While many of the women in the drama are shown as strong, capable, and determined, they are portrayed as such at the expense of the men. The running joke throughout the drama is that the women in the family are strong and the men are weak. Geum-joo’s brother, Hwang Geum-dong (Kim Ki-doo), is frail and whiny, and he constantly requires the support of either his mother or sister. Nam-in (Han Sang-jo), Nam-soon’s brother, has one personality trait: he loves to eat. By characterizing the men in Nam-soon’s family in such ways, SGNS signals that the empowerment of women comes at the expense of men. The portrayal of women in the drama evidently suggests that there are feminist messages at heart, but it also contains missteps by implying that powerful women result in weak men.

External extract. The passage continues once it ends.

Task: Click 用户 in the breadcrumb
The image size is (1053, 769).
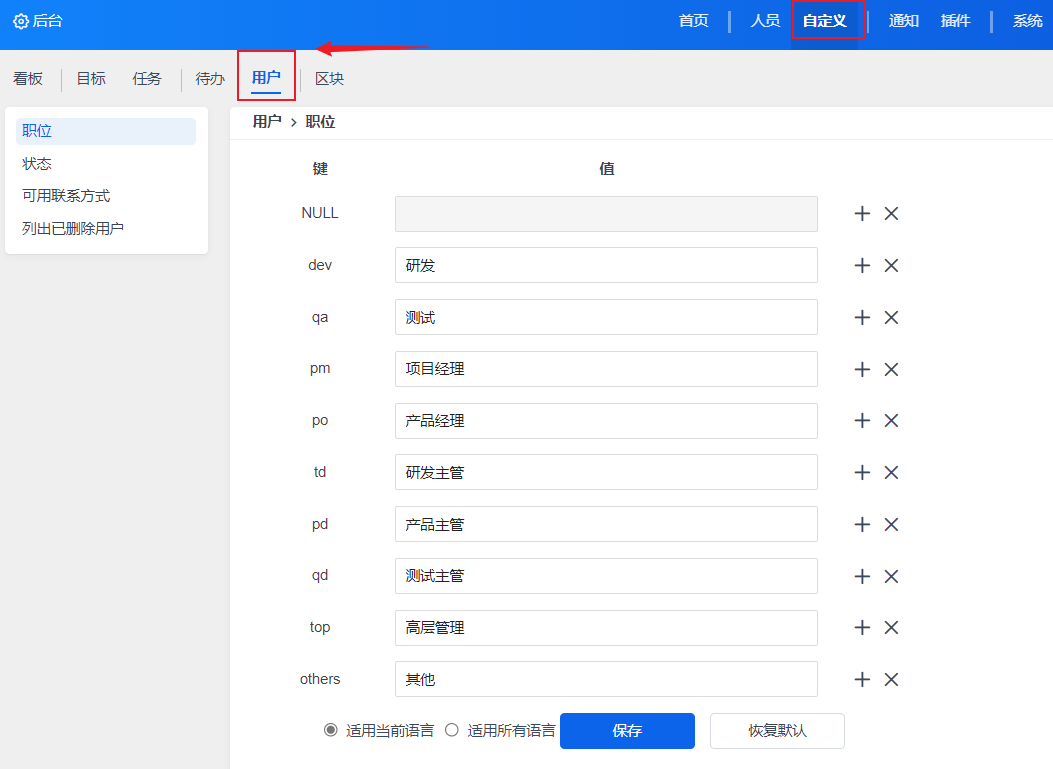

This message is not the only misstep the drama features in its attempt to address social values. In the drama, Joong-gan loudly professes that romantic love is not limited to the young, as her family members initially oppose her relationship with Seu Jun-hee (Jung Bo-suk), an elderly barista employed at Nam-in’s cafe. Unlike the sincerity of Nam-soon’s scenes with Hee-sik, Joong-gan and Jun-hee’s chemistry is often more comedic than romantic. Using the couple for laughs seems as if SGNS itself is not taking Joong-gan’s point seriously.
Despite the drama’s mixed-messaging, it does make for a good watch if you want to escape reality and its more murky and nuanced differences between good and bad. Indeed, in SGNS, Nam-soon and her allies are endlessly kind and forgiving, while the villain is as evil as they come. Having such parties in conflict means that there is never any doubt that Nam-soon and her family will emerge from whatever challenges they face, unscathed and victorious. Indeed, though Joong-gan, Geum-joo, and Nam-soon face various threats and opposition throughout their quests for romance and justice, theses threats never actually feel serious. As a result, the drama tends to lack any palpable suspense.

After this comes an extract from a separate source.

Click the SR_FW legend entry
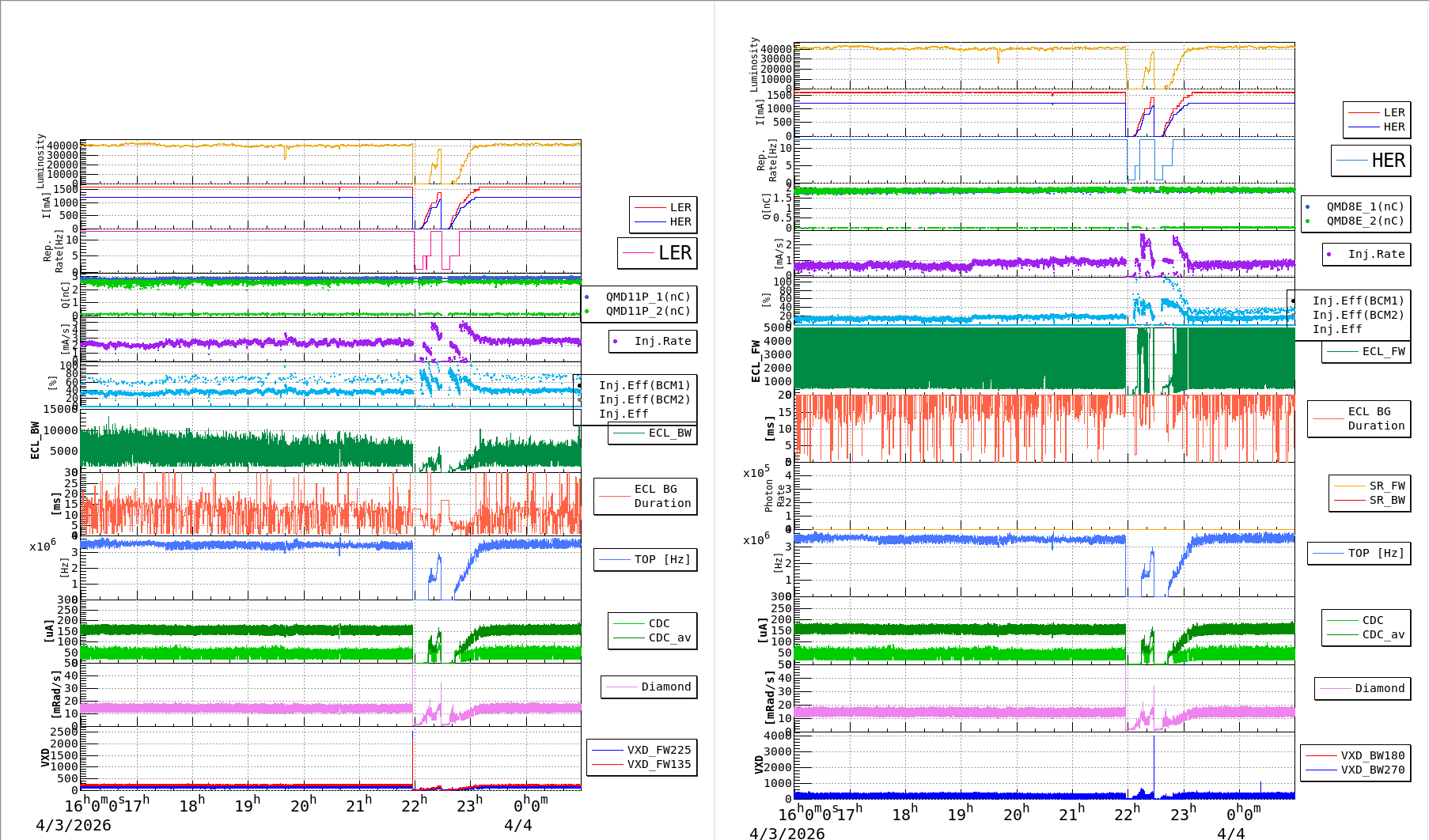Viewport: 1429px width, 840px height. 1386,486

To no one’s surprise, happy endings are galore for Nam-soon and her family in their romantic, personal, and professional lives. Overall, SGNS is a great watch if you are in the mood for an upbeat drama where the good guys will never let you down. With a further nod to other strong relatives that Nam-soon and Bong-soon have, perhaps more strong women will be headed our way soon.